Second, the system generates a presentation request. This cryptographically signed request specifies exactly what claims are needed and indicates why the data is being requested, establishing lawful basis under GDPR Article 6. The user receives this request in their wallet.
Third, selective disclosure occurs. The user sees a clear request like “Organization X wants to verify you’re over 18.” The user chooses whether to share a cryptographic proof. Their wallet generates this proof without revealing their birthdate, and only the proof gets transmitted to the verification system.
Fourth, cryptographic validation takes place. The system verifies the issuer signature to confirm the credential is authentic, checks revocation status to ensure the credential remains valid, validates the assurance level to confirm requirements are met, and confirms the trust framework to verify the issuer is recognized under eIDAS 2.0.
Fifth, the system generates compliance evidence.
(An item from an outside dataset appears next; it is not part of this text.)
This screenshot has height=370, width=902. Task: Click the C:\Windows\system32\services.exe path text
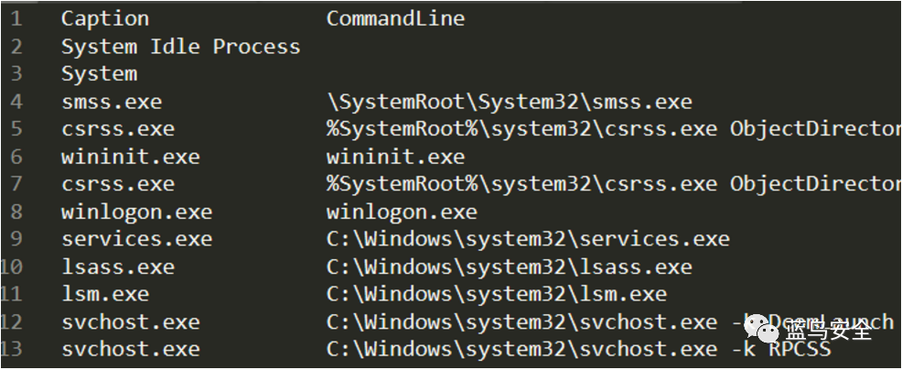coord(528,239)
It creates an audit trail showing verification occurred, documents what claims were requested and why, records the assurance level and issuer trust framework, and produces evidence without storing underlying personal data.
Two contrasting use cases illustrate how this differs from traditional approaches. For age verification of restricted content, traditional systems collect the birthdate, store it in a database, and create ongoing data retention liability. Wallet verification instead requests an “over 18” proof, validates the cryptographic claim, generates a compliance record, and never stores the actual birthdate. Privacy gets preserved, compliance is satisfied, and users maintain control.
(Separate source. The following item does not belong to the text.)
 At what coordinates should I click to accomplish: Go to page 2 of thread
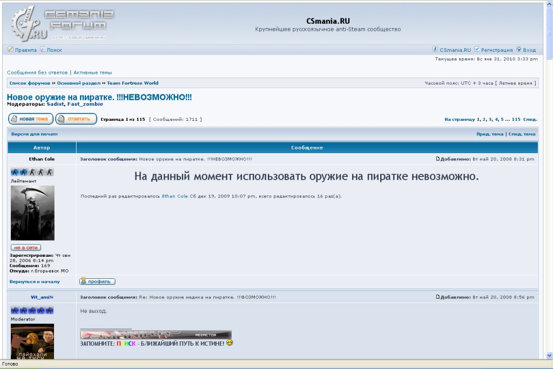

For payment authentication during high-value transfers, traditional systems rely on device-based authentication like Face ID or Touch ID. These verify device access, not identity. Wallet verification requests identity confirmation from a user-controlled credential, validates at the server rather than the device, and enables risk-proportional step-up authentication. The organization controls the assurance level rather than delegating this decision to device manufacturers. The approach works consistently across all channels including mobile, web, and contact centers.
What This Means for Digital Identity Infrastructure
A technical transformation is underway in how identity verification operates. Identity verification is shifting from centralized to distributed models, privacy preservation is becoming an architectural requirement rather than an optional feature, multi-jurisdiction coordination is becoming operationally necessary, and customer-controlled cryptography is becoming a compliance expectation.
This shift is fascinating from an infrastructure perspective. Solving selective disclosure requires different cryptographic primitives than traditional systems used. Multi-jurisdiction coordination requires trust framework translation capabilities that most organizations haven’t built. Privacy-by-design requires verification without data centralization, contradicting how most identity systems were architected. All of this must work at scale, with low latency, and across multiple channels.
Organizations evaluating verification infrastructure should consider whether it can verify credentials across EU member states under eIDAS 2.0, whether it supports selective disclosure for privacy-preserving verification, whether it can deploy where regulatory requirements dictate, whether it offers customer-controlled encryption, how it handles trust framework coordination, and what compliance evidence it generates.
What the wallet transition reveals is that user adoption isn’t the bottleneck. Regulatory mandates and technology integration are driving adoption regardless of organizational readiness. Verification infrastructure is the actual constraint. Organizations that understand this technical shift can build appropriate capability before wallets reach scale. Those who treat wallets as just another authentication method will discover infrastructure gaps when adoption arrives.